(Dataset)

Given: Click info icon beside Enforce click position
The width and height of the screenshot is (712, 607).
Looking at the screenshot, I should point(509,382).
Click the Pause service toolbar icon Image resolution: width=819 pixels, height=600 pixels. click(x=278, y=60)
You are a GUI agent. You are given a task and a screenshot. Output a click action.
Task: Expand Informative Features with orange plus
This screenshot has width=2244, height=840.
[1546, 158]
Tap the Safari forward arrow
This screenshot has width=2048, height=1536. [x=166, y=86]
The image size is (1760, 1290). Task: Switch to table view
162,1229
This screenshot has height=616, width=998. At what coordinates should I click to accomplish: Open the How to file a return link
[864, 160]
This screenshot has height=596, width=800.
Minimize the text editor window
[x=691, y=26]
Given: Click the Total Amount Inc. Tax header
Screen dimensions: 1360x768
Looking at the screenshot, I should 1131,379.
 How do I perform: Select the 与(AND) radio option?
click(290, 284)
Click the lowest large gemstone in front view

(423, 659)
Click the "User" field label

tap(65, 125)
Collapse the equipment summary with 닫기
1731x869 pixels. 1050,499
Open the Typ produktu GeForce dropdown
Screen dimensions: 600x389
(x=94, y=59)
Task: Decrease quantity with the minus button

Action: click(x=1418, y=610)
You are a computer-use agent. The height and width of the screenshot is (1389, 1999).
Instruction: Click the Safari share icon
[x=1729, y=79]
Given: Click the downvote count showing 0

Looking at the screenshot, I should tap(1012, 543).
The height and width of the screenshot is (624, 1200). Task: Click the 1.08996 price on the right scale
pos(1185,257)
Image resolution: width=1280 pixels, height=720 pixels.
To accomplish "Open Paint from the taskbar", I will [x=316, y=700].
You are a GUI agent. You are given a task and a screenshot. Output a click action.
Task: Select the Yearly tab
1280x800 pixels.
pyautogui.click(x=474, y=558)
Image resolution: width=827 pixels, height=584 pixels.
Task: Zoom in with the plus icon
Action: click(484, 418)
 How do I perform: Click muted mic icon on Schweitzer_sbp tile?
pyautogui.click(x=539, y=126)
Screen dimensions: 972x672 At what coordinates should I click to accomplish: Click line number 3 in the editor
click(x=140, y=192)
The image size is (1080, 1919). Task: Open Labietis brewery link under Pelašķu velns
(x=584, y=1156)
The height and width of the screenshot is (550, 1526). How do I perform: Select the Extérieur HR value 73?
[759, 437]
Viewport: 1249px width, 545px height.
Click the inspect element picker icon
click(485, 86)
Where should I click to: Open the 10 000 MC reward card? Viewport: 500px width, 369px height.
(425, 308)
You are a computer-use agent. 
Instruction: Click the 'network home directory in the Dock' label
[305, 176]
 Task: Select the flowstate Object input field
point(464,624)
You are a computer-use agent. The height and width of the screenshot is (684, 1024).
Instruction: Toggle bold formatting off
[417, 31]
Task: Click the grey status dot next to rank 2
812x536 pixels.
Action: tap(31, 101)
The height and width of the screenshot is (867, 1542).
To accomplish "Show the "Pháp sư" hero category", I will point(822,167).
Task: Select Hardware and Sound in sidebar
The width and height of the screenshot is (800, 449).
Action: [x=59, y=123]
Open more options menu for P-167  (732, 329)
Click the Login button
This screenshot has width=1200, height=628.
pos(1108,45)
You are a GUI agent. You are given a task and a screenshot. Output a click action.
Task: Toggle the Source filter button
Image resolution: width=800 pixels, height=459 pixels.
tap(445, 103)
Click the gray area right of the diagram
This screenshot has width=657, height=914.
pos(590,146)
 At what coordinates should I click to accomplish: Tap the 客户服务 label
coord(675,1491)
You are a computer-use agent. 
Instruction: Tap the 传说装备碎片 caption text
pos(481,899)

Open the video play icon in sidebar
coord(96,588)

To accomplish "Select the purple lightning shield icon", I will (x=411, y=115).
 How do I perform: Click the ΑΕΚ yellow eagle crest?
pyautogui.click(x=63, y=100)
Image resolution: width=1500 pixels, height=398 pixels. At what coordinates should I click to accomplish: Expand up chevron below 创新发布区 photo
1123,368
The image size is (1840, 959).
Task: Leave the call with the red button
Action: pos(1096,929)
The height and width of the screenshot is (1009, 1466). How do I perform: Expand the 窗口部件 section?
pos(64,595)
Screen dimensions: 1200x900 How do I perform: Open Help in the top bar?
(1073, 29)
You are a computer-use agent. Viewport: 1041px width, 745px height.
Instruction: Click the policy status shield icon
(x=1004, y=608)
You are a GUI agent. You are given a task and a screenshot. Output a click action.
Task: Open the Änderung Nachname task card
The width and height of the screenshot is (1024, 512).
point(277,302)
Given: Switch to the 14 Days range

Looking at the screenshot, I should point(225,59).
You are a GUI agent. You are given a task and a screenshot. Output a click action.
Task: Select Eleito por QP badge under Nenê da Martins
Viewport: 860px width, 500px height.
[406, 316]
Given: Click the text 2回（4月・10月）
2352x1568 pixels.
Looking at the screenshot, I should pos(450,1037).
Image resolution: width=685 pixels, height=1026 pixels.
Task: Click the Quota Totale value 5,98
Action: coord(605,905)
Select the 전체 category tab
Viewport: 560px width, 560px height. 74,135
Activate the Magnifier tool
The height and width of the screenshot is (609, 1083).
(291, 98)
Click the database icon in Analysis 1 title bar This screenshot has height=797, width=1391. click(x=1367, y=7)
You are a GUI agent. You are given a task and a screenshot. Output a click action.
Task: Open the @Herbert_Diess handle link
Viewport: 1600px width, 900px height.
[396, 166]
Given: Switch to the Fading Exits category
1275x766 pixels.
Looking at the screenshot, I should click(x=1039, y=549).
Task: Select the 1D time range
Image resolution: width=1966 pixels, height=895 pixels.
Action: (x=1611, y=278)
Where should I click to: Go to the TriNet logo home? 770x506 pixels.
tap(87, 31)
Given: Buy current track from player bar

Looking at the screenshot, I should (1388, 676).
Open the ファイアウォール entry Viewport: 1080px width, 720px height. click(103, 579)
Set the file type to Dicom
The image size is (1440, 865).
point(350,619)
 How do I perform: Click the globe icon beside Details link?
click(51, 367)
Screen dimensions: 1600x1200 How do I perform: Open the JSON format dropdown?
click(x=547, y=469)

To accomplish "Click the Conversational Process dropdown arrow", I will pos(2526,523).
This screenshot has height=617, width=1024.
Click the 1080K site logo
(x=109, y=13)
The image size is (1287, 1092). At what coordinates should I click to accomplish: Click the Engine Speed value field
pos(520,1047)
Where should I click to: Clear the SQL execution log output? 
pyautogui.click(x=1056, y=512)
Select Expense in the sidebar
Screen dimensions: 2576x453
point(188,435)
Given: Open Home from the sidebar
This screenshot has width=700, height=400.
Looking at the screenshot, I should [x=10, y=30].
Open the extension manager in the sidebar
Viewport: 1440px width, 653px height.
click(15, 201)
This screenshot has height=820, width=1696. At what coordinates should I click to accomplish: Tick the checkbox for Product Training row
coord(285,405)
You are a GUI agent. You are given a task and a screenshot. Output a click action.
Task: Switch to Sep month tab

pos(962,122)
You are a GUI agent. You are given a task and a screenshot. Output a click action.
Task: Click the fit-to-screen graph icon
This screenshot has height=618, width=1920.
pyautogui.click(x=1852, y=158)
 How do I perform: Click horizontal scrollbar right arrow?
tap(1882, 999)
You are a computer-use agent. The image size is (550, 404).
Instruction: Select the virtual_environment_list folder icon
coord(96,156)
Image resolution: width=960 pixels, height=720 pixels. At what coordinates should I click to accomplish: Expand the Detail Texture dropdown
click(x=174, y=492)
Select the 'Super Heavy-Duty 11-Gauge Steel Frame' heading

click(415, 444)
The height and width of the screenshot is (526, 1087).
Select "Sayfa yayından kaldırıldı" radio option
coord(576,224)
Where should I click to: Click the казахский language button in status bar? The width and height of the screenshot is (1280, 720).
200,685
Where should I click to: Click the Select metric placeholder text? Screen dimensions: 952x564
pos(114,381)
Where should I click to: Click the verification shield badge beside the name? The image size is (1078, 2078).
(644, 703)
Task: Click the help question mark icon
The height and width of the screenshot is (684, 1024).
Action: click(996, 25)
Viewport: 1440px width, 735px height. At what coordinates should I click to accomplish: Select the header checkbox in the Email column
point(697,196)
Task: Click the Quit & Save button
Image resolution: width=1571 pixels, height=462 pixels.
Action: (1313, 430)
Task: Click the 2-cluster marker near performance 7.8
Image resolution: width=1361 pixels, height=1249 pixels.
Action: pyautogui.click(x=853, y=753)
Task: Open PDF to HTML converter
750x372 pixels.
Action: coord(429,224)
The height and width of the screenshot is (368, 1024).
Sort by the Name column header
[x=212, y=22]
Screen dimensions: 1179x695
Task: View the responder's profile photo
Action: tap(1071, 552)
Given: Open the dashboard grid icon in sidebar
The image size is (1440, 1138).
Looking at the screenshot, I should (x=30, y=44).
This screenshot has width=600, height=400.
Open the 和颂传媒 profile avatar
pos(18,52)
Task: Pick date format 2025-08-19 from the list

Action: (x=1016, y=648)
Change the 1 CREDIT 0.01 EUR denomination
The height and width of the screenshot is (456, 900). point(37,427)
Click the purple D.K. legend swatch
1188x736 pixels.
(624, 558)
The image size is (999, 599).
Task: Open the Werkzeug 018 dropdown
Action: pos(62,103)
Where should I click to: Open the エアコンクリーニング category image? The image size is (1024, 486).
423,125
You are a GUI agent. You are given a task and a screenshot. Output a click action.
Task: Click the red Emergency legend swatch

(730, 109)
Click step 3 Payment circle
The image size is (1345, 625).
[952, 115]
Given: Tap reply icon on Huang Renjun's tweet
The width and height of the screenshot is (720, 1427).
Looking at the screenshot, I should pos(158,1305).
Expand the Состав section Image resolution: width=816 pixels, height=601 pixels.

(End Dataset)

- Work task -
Please return a copy of each line in the entries that has the string "computer".

- Your solution -
You are a computer-use agent. The height and width of the screenshot is (1389, 1999).
You are a computer-use agent. 
You are a computer-use agent. The height and width of the screenshot is (684, 1024).
You are a computer-use agent. 
You are a computer-use agent. Viewport: 1041px width, 745px height.
You are a computer-use agent. The image size is (550, 404).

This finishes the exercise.